Walking stick instead of sword; a thimble-shaped black beaver hat with a royal blue band and short, curled brims; a single-breasted overcoat with triple capes, and he was ready for a good, long, and very un-military dinner, a bottle or two of wine, with port and brandy to follow, and while away the rest of the day 'til it was time to toddle off to the theatre or Ranelagh G
ardens.
With the aforementioned restful nap, of course.
CHAPTER NINE
The next week passed in slothful idyll; late risings and lazy days, followed by heady afternoons roaming central London for delightful diversions, followed by even headier evenings. There were public subscription balls, drums and routs, concerts, and even a rare trip to a ballet or opera-all followed, of course, by light midnight cold collations washed down with champagne, and pre-dawn tumbles into bed at the Madeira Club. Not to mention the requisite hangovers.
And while such a rakehell (partially reformed) as Alan Lewrie might have so far tumbled into bed alone, it was a Devilish close-run thing, for London, the greatest city in the world no matter what Frogs boasted of their own Paris, possessed the most impressive collection of fetching young women of every stripe and grade.
Actresses, ballet dancers, orange-seller wenches in the aisles, "grass-widows" abandoned by straying or absent husbands still looking for affection, the handsomest, fetchingest young un-married girls down to search for a suitable husband, some of them coyly eager for a "ride" or two, away from their unaware parents… For a stray male, London was a paradise. And that didn't even begin to count the shop girls and house servants out on a spree on their lone days off, or the ones of "the commercial persuasion," who ranged from costly courtesans and mistresses to the over-made, bright-eyed morts available for a "knee-trembler" in a dark doorway.

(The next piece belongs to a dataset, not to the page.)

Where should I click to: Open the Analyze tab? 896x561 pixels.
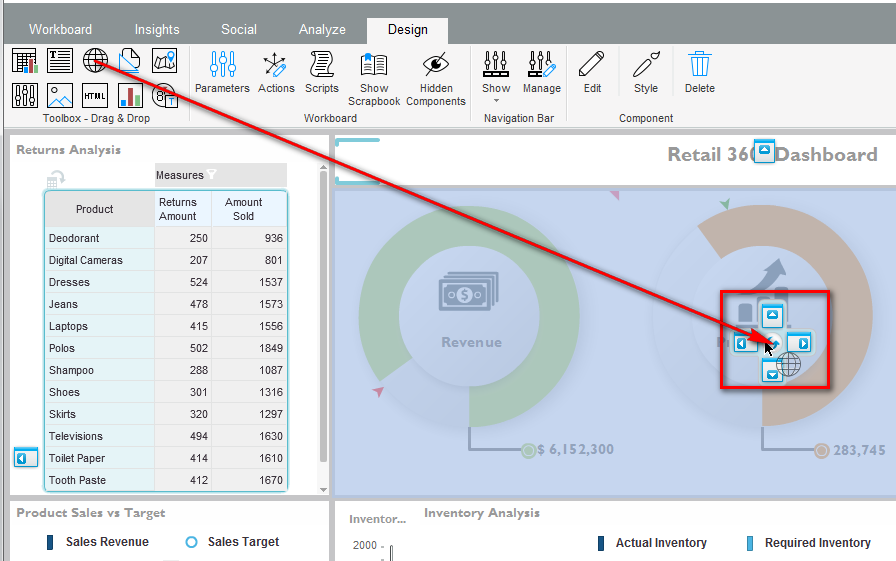tap(322, 30)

Sadly, though, sometimes being regarded as a "hero" played to one's detriment. People simply would regard Lewrie as "high-minded" or even "Respectable", after all the flattering coverage in newspapers and Abolitionist tracts, the past year. He'd be introduced to lovely un-married daughters by beaming Papas and Mamas, but was expected to be the courtly but gruff sea-dog that, it seemed, all England expected. Even though the trial was over, and he could be as beastly as he wished to be once more, still there was that damnably "honest" part to play, and God help him should he step outside it.